To make this more concrete, I have documented a regular workday.
Entering the office building
The office building doors are unlocked using plastic fobs. Fobs are identified using their ID (Mifare Classic UID). Since my YubiKey NEO supports Mifare, I use it instead.
A few minutes later I swipe my NEO again to unlock the door to the Yubico Stockholm office. This lock (sold by KEYnTO) is more secure since it uses YubiKey One-Time Passwords.
Yubico, like many other companies, uses Google for e-mail, calendar and documents. Google encourages you to use a Security Key (U2F device) to protect your account.
Needless to say (since Yubico is a driving force behind U2F), I use my YubiKey for this as well.
Checking the forum
Yubico’s forum runs PhpBB and uses YubiKey One-Time Passwords as a second factor for authentication.
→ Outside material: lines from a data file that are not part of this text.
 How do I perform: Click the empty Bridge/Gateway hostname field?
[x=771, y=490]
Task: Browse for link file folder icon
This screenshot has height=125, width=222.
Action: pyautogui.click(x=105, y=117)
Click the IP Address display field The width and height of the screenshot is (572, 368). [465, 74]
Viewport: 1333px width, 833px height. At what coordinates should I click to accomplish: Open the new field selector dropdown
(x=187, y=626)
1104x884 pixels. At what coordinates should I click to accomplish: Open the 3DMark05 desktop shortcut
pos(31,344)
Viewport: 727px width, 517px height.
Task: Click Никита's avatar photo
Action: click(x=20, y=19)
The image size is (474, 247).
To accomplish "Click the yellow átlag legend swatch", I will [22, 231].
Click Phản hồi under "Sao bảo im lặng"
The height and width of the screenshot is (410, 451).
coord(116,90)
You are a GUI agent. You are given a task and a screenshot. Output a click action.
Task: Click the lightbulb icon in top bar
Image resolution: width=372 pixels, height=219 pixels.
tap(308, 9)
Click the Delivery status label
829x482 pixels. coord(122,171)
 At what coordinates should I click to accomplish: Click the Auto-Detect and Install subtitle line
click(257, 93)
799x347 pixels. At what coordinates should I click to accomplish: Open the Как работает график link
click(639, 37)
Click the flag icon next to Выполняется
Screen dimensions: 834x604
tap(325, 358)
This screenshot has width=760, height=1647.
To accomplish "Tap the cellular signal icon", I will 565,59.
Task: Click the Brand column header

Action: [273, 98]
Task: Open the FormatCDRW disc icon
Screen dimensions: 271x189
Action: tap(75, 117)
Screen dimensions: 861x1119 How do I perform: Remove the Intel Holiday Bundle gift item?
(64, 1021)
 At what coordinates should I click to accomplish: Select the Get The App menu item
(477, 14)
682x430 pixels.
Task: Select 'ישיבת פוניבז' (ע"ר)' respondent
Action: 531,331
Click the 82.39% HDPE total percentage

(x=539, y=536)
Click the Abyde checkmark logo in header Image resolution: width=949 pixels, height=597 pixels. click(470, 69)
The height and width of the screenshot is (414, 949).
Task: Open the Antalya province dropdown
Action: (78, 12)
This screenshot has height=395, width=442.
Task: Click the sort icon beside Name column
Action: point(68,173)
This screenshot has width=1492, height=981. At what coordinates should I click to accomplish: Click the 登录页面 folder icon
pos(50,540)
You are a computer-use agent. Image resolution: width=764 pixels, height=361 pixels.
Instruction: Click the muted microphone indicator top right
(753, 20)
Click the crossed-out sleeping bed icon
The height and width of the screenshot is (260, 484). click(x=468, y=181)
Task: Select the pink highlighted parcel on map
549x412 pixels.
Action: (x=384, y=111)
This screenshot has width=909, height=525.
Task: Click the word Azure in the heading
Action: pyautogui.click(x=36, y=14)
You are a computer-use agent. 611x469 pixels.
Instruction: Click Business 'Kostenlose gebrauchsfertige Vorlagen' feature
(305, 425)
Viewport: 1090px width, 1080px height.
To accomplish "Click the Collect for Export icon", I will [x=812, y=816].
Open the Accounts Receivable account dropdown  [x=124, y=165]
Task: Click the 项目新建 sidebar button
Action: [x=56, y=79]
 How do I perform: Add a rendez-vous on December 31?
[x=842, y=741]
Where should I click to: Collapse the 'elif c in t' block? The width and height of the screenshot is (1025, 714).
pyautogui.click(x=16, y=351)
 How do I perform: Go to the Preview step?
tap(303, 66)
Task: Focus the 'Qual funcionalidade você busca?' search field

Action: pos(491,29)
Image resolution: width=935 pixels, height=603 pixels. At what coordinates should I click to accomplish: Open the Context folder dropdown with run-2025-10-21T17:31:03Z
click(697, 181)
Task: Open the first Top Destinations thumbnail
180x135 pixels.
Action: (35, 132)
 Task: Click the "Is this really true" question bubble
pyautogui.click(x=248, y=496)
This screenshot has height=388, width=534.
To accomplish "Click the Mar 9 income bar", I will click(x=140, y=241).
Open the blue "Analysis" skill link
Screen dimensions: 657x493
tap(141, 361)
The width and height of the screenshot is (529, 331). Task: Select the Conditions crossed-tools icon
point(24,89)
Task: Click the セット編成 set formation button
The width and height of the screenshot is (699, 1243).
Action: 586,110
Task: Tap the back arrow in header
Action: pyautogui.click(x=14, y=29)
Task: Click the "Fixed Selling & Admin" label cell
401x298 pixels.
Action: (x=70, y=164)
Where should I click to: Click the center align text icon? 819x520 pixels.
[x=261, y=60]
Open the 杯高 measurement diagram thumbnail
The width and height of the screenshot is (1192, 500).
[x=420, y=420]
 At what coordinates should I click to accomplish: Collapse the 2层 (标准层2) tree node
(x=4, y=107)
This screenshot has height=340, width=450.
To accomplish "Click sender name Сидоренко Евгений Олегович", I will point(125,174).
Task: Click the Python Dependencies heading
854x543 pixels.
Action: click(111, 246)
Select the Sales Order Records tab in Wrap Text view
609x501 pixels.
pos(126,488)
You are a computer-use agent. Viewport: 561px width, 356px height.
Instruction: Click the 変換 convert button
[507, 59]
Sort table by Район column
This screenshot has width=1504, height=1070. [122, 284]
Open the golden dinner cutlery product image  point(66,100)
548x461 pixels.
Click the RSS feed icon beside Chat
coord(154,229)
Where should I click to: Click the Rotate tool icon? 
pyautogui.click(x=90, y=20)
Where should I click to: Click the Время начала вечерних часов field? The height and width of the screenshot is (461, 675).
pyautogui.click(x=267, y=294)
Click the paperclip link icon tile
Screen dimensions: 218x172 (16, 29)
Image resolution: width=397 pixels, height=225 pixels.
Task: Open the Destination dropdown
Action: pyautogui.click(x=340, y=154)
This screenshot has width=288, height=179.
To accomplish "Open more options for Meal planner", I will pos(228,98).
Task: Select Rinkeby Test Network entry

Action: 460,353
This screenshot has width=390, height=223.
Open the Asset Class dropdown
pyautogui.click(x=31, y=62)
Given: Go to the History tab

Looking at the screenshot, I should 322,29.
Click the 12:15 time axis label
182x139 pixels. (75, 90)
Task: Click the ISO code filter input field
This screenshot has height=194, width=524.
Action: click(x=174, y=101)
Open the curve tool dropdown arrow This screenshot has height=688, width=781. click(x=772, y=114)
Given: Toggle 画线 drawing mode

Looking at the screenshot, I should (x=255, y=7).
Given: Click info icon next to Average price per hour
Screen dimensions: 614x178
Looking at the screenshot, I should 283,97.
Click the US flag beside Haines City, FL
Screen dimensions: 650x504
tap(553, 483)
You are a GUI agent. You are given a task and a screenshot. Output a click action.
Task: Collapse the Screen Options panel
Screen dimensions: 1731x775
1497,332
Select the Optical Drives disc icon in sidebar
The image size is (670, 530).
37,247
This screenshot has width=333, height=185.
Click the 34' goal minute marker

Checking Facebook during lunch
I’ve configured Facebook to “keep me logged in” on trusted devices. But when I login to Facebook (and Dropbox, GitHub, etc.) from untrusted devices, I’m asked to enter a 6 digit time-based code. To get the code, I just tap my NEO to my phone (the code is transferred using NFC). This has a couple of advantages:
- The secrets used to generate the codes never leaves my YubiKey, so I don’t have to worry about phone malware or securely wiping the phone when selling it.
- I’m not tied to a single phone. I can even use a friends phone if mine is out of battery.
Pushing code to Git
Today, I’m working on our developer portal, developers.yubico.com. After a few hours of coding, I’ve got something that I’m ready to publish. I type “git push” in the terminal, enter my YubiKey’s PIN and let it authenticate me to GitHub. My private SSH key never leaves the YubiKey.
Connecting to a server via SSH
My new code isn’t working as expected, so I SSH into the web server hosting developers.yubico.com to have a look in the logs. Once again, my YubiKey does the authentication.
Signing released software
I spent the afternoon adding some features to our U2F library for Java. In order to publish the release, I have to sign the artifacts using OpenPGP. Luckily, the build system (Maven) has a plugin for this. All I have to do is to type “mvn deploy -P release” and the YubiKey will sign the files using my PGP key.
Things I didn’t do today
I use my YubiKey for even more things. Here are some of the things that I didn’t do today:
- Logging into Yubico’s website that’s running WordPress, using FIDO U2F.
- Logging into Yubico’s Salesforce instance, using a YubiKey One-Time Password.